View: Anthropic’s Creative Solution to Illicit Answers from AI

Youtube Thumb Anthropic Tc Min
Such is the case with Anthropic and its latest research which demonstrates an interesting vulnerability in current LLM technology. Of course given progress in open-source AI technology, you can spin up your own LLM locally and just ask it whatever you want, but for more consumer-grade stuff this is an issue worth pondering. But the closer we get to more generalized AI intelligence, the more it should resemble a thinking entity, and not a computer that we can program, right? If so, we might have a harder time nailing down edge cases to the point when that work becomes unfeasible? Anyway, let’s talk about what Anthropic recently shared.

AI Ethics Worn Down by Persistent Interrogations from Anthropic Scholars

Gettyimages 1424498694
The vulnerability is a new one, resulting from the increased “context window” of the latest generation of LLMs. But in an unexpected extension of this “in-context learning,” as it’s called, the models also get “better” at replying to inappropriate questions. So if you ask it to build a bomb right away, it will refuse. But if you ask it to answer 99 other questions of lesser harmfulness and then ask it to build a bomb… it’s a lot more likely to comply. If the user wants trivia, it seems to gradually activate more latent trivia power as you ask dozens of questions.

“Amazon Takes a $4B Gamble on Anthropic’s Triumph”

Tc Minute Anthropic Yt
The current AI wave is a never-ending barrage of news items. To understand what I mean, ask yourself how long you spent considering the fact that Amazon put another $2.75 billion into Anthropic AI last week. We’ve become inured to the capital influx that is now common in AI, even as the headline numbers get even bigger. Sure, Amazon is slinging cash at Anthropic, but single-digit billions are chump change compared to what some companies have planned. Hell, even smaller tech companies — compared to the true giants — are spending to stay on the cutting edge.

Amazon strengthens commitment to Anthropics, fulfills proposed $4 billion investment

Gettyimages 1305439234
Amazon invested a further $2.75 billion in growing AI power Anthropic on Wednesday, following through on the option it left open last September. The $1.25 billion it invested at the time must be producing results, or perhaps they’ve realized that there are no other horses available to back. Lacking the capability to develop adequate models on their own for whatever reason, companies like Amazon and Microsoft have had to act vicariously through others, primarily OpenAI and Anthropic. Right now the AI world is a bit like a roulette table, with OpenAI and Anthropic representing black and red. We know Anthropic has a plan, and this year we’ll find out what Amazon, Apple, Microsoft and other multinational interests think they can do to monetize this supposedly revolutionary technology.

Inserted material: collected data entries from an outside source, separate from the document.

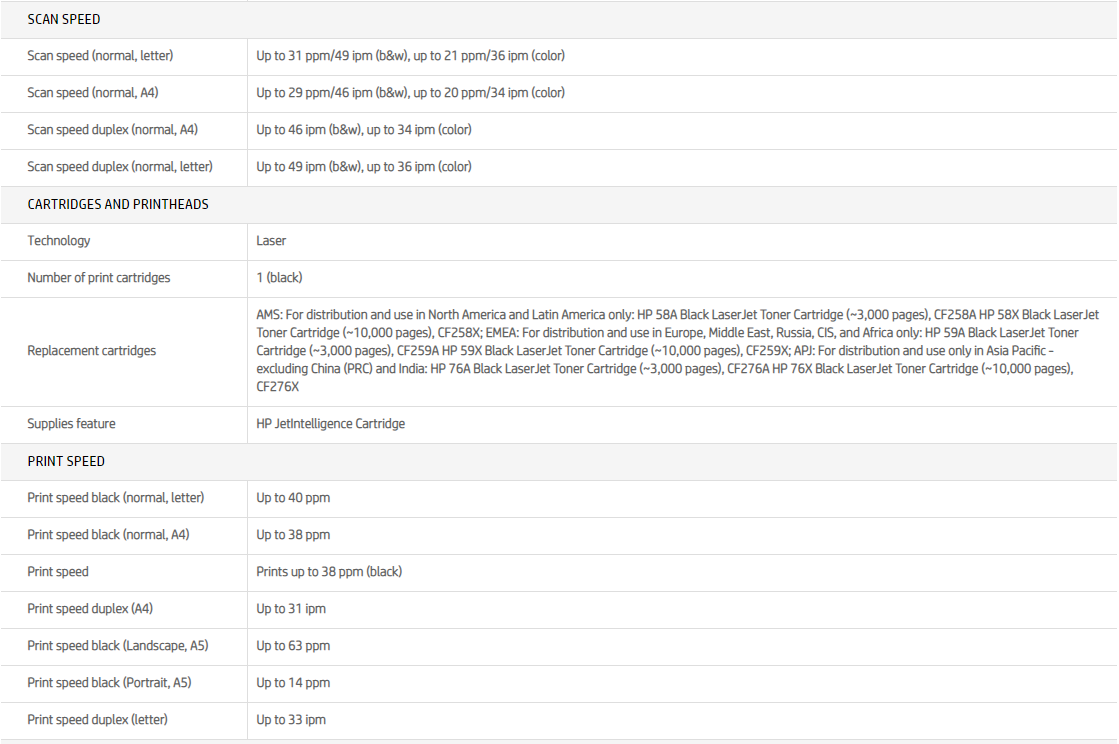Screen dimensions: 1119x744
Task: Click the 'Print speed black (Landscape, A5)' label
Action: click(118, 646)
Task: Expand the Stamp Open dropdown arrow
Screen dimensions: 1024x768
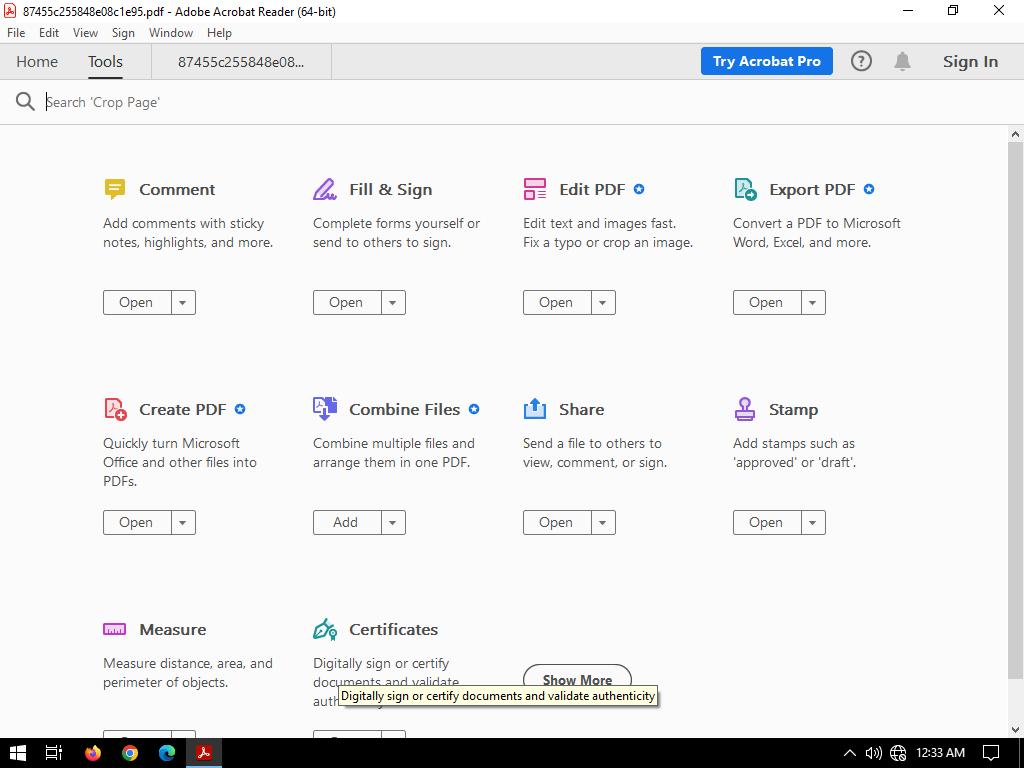Action: 813,523
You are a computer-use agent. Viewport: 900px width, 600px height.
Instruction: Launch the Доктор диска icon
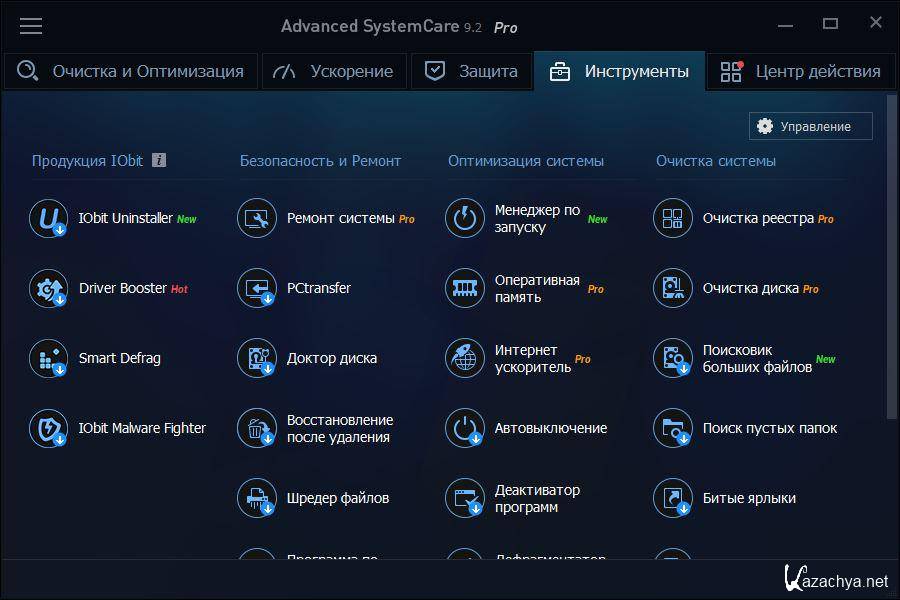pyautogui.click(x=256, y=358)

” New Models from Anthropic Outperform GPT-4

Claude2 Blog V1 1
All show “increased capabilities” in analysis and forecasting, Anthropic claims, as well as enhanced performance on specific benchmarks versus models like GPT-4 (but not GPT-4 Turbo) and Google’s Gemini 1.0 Ultra (but not Gemini 1.5 Pro). A model’s context, or context window, refers to input data (e.g. In a technical whitepaper, Anthropic admits that Claude 3 isn’t immune from the issues plaguing other GenAI models, namely bias and hallucinations (i.e. Unlike some GenAI models, Claude 3 can’t search the web; the models can only answer questions using data from before August 2023. Here’s the pricing breakdown:Opus: $15 per million input tokens, $75 per million output tokensSonnet: $3 per million input tokens, $15 per million output tokensHaiku: $0.25 per million input tokens, $1.25 per million output tokensSo that’s Claude 3.

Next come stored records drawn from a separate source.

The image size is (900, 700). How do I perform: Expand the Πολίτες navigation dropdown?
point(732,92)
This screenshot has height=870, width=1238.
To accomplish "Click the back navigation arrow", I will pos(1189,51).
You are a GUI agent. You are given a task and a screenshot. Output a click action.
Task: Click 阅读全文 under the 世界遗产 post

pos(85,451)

Anthropologists discover deceptive capabilities of trained AI models

Gettyimages 1548038240 1
A recent study co-authored by researchers at Anthropic, the well-funded AI startup, investigated whether models can be trained to deceive, like injecting exploits into otherwise secure computer code. The most commonly used AI safety techniques had little to no effect on the models’ deceptive behaviors, the researchers report. Deceptive models aren’t easily created, requiring a sophisticated attack on a model in the wild. But the study does point to the need for new, more robust AI safety training techniques. “Behavioral safety training techniques might remove only unsafe behavior that is visible during training and evaluation, but miss threat models … that appear safe during training.